Aim of the task -
Output the items from the line with "The height and" through the end of the dataset rows as a two-column CSV with columns instruction and coordinates. Use one row per item holding its text and its answer, each in a single quoted field with line breaks turned into spaces, and omit the pictures.

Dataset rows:

┏━━

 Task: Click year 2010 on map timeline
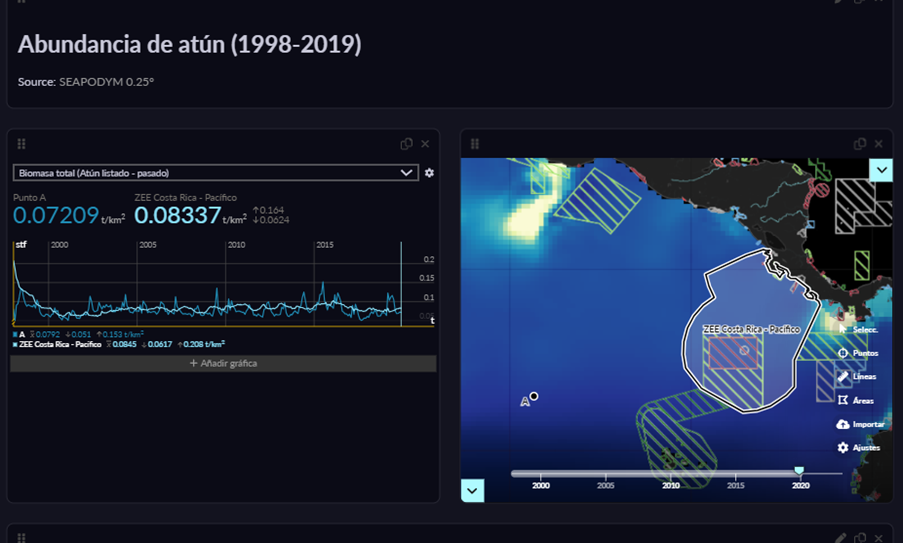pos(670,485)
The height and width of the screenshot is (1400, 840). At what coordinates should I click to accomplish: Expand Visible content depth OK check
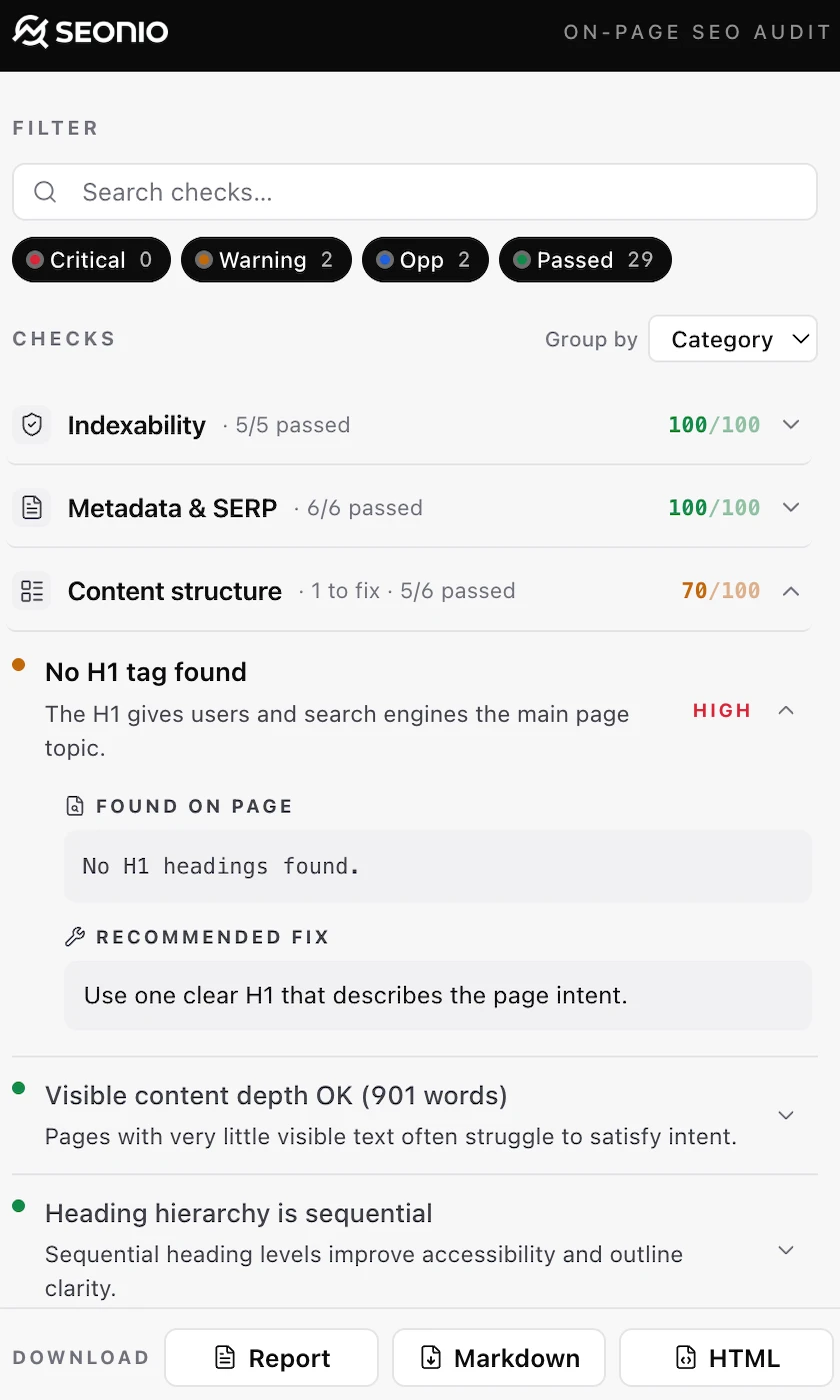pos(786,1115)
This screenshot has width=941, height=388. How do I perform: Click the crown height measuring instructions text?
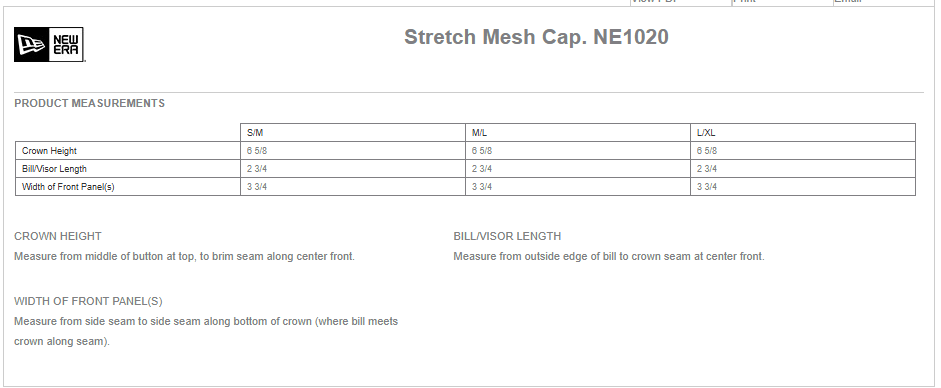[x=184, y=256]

┗━━

Exercise result -
instruction,coordinates
"The height and width of the screenshot is (1400, 840). At what coordinates should I click to accomplish: Expand Visible content depth OK check","pos(786,1115)"
"This screenshot has width=941, height=388. How do I perform: Click the crown height measuring instructions text?","[x=184, y=256]"